Records:

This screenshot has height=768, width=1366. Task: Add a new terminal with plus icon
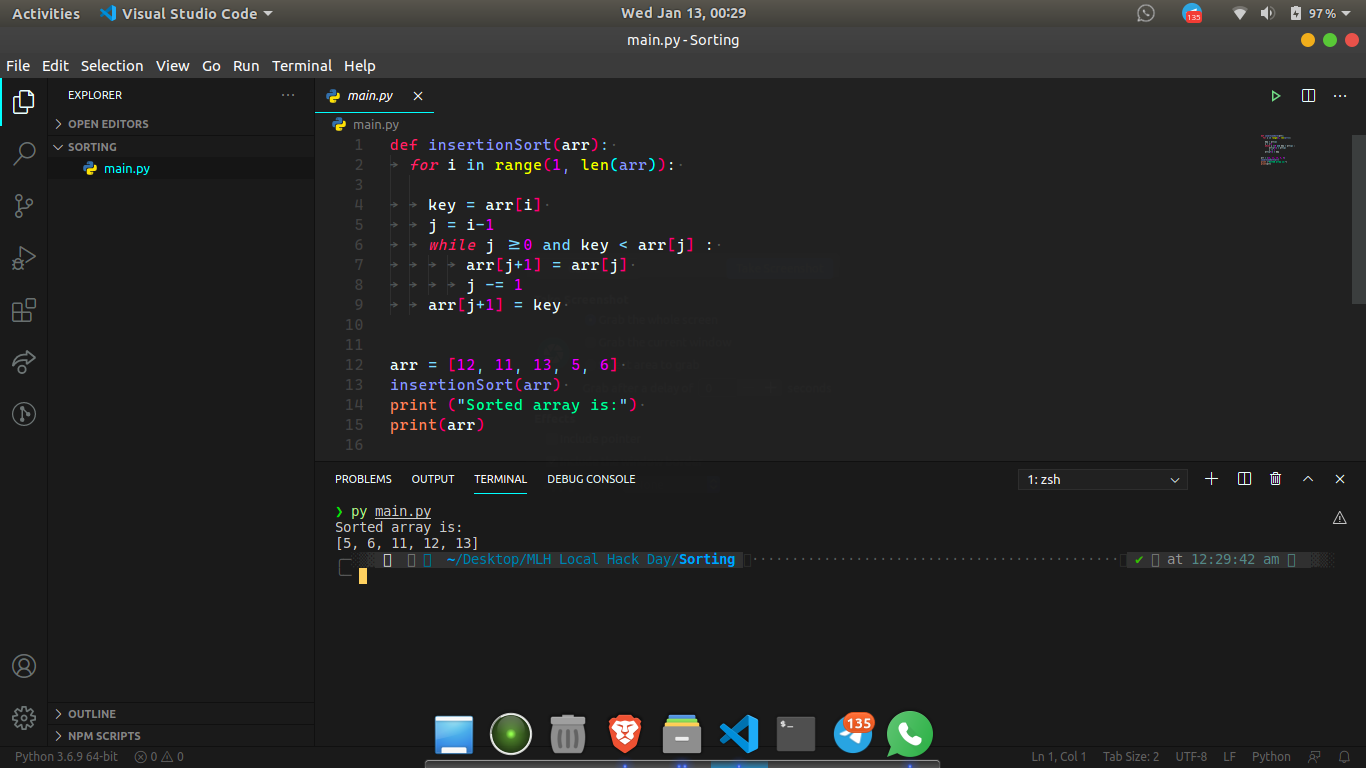1211,479
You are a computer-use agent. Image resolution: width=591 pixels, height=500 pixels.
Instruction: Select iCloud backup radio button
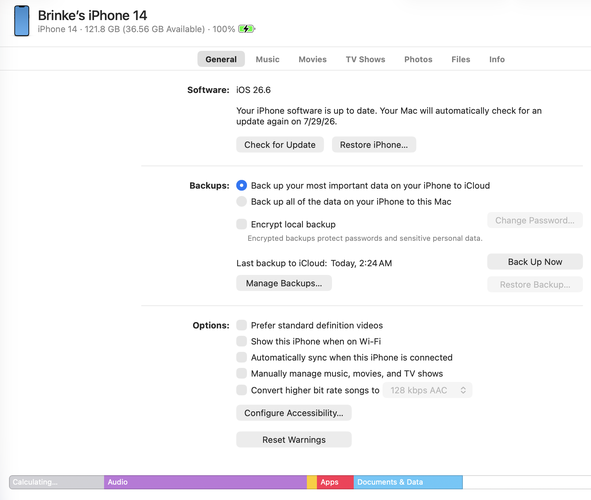click(x=242, y=185)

### [EXERCISE]
Rewrite the items above, replacing "terminal" with "console" and changing nothing else. Omit the pictures from your answer.

### [ANSWER TO THE TASK]
This screenshot has height=768, width=1366. Task: Add a new console with plus icon
1211,479
You are a computer-use agent. Image resolution: width=591 pixels, height=500 pixels.
Instruction: Select iCloud backup radio button
click(x=242, y=185)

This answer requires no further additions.